Consider the following part of a C++ program; the values printed to the console are given as comments.
{ // case 1
unsigned int x = 10;
unsigned int y = 20;
std::cout << "u/u x - y: " << x-y << std::endl; // 4294967286
}
{ // case 2
int x = 10;
int y = 20;
std::cout << "s/s x - y: " << x-y << std::endl; // -10
}
{ // case 3
unsigned int x = 10;
int y = 20;
std::cout << "u/s x - y: " << x-y << std::endl; // 4294967286
}
{ // case 4
int x = 10;
unsigned int y = 20;
std::cout << "s/u x - y: " << x-y << std::endl; // 4294967286
}
I'm trying to figure out how C++ (tried with gcc 4.7.2) defines the type (more specifically, its signedness) from an expression. For cases 1, 3, and 4, the usual arithmetic conversions should promote both values to an unsigned int:
10 = b00000000000000000000000000001010
20 = b00000000000000000000000000010100
Then, it would do a 2's complement to get -20 and add it:
10 = b00000000000000000000000000001010
-20 = b11111111111111111111111111101100
b11111111111111111111111111110110
Interpret that as an unsigned integer, and you get 4294967286 -- very well.
Obviously, you get the same calculation/result for case 2; however, the usual arithmetic conversions should result in both operands being interpreted as a signed int, and also the result seems to be interpreted as a signed integer.
From this, I'm deducing, that, if the operands are signed after the usual arithmetic conversions, the result is signed.

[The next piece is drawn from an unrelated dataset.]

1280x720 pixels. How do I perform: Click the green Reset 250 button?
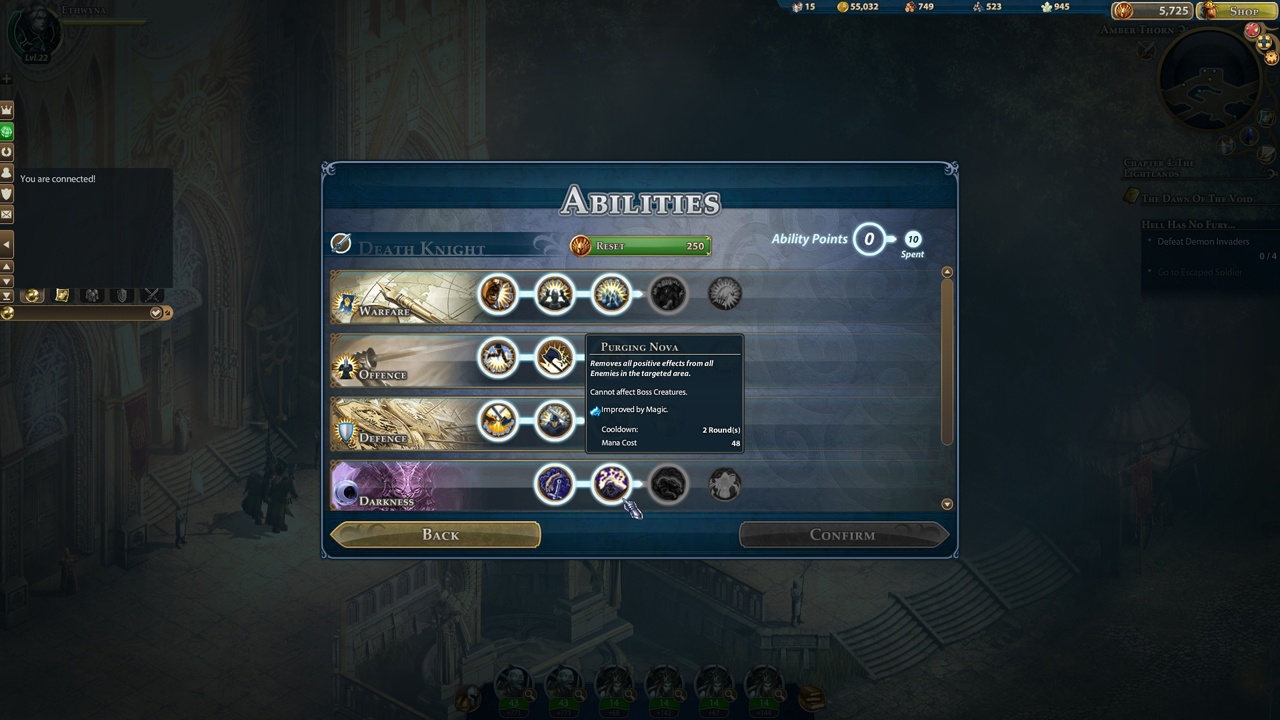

Otherwise, the result is unsigned.
So, my questions are:
- Is my deduction correct?
- Where does the standard define this? I cannot find any reference to this in the C or C++ standard.
- What about other operations? I suspect that
+
,*
, etc. will work the same way, but what about shift and logical operations?
Edit: This seems related to C++11 type of (signed + unsigned)?, but the crucial part for my question seems to be missing from the accepted answer there: will the result of an expression always be the type of both operands after the usual arithmetic conversions?